Myth #1 – Having a Will avoids probate. Often clients believe that because they have a Will that their Estate will not have to be probated upon their passing. In actuality, having a Will is a ticket to the probate court. Plain and simple—any time someone has a Will, it must go through the probate process in order for the testator’s property to be distributed according to the instructions of the Will.
Myth #2- Out of state residents that are moving to FL do not need to update their estate planning documents. Unfortunately, many out of state residents moving to Florida do not update their Estate documents because they had them prepared in their previous home state and thought no more on the matter. Anyone that is moving to Florida from out of state needs to have their estate planning documents reviewed and may need to update their estate planning documents to reflect Florida law. Each State has its own laws and what it considers valid legal language.
Myth #3 – Only senior citizens need estate planning. There is a misbelief that only senior citizens need to worry about setting up an estate plan—this could not be any further from the truth! There is much more to estate planning rather than just setting up who gets what when you pass and even that is not limited to the senior population. In Florida, anyone over the age of 18 is considered an adult. Every adult needs to have at the minimum certain legal documents in place such as a valid Power of Attorney, a valid legal Health Care Surrogate, and a Living Will in place. After these basics, setting up a Will or Trust may be needed. Each of these documents all serve distinct purposes and importance. This applies to college students, young families, baby boomers and is not just confined to senior citizens. Life is not filled with guarantees that we will live until we are 100 years old, and at any moment any of us could become incapacitated or pass away, regardless if we are young or old.

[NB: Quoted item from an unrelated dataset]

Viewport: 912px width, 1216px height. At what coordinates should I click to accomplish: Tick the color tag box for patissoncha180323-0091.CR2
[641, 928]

Myth #4 – A Will and Living Will are the same thing. Clients will state “I have a Living Will so I do not need a Will.” Little did they know, a Will and Living Will are completely two different documents. To simplify, a Will has to do with money and a Living Will has to do with health. A Will is a legal document instructing to whom your property and monies will be distributed. In addition, you appoint who will be the personal representative or executor of your estate. A Living Will deals with end-of-life decisions determining whether you want to be on any artificial life sustaining devices when you are in a terminal condition, an end-state condition, or a persistent vegetative state.

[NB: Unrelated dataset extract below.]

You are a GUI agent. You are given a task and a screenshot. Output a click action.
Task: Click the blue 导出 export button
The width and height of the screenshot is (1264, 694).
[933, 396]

Myth #5- Estate Planning is only for the wealthy. Anyone over the age of 18 needs to consider estate planning and not too many young adults are wealthy right out of high school unless they received family inheritances or are successful entrepreneurs. Young adults and families have a lot to benefit from setting up a plan and updating it every few years regardless of how much they have in their accounts or how many valuables they own. Clients will say “I am not wealthy and do not want to set up an estate plan because the state of Florida by default will distribute my assets without me having to do anything.” While this is true, the intestacy laws of the state will dictate who gets what—usually your spouse, followed by your children, and if you have neither then to your parents, followed by your siblings. But, how the State of Florida would distribute your assets is not always how you would have distributed them.
Planning ahead can save you, your family, and friends lots of time and frustration. Talk to an estate planning attorney to set up a plan that is relevant to your circumstances.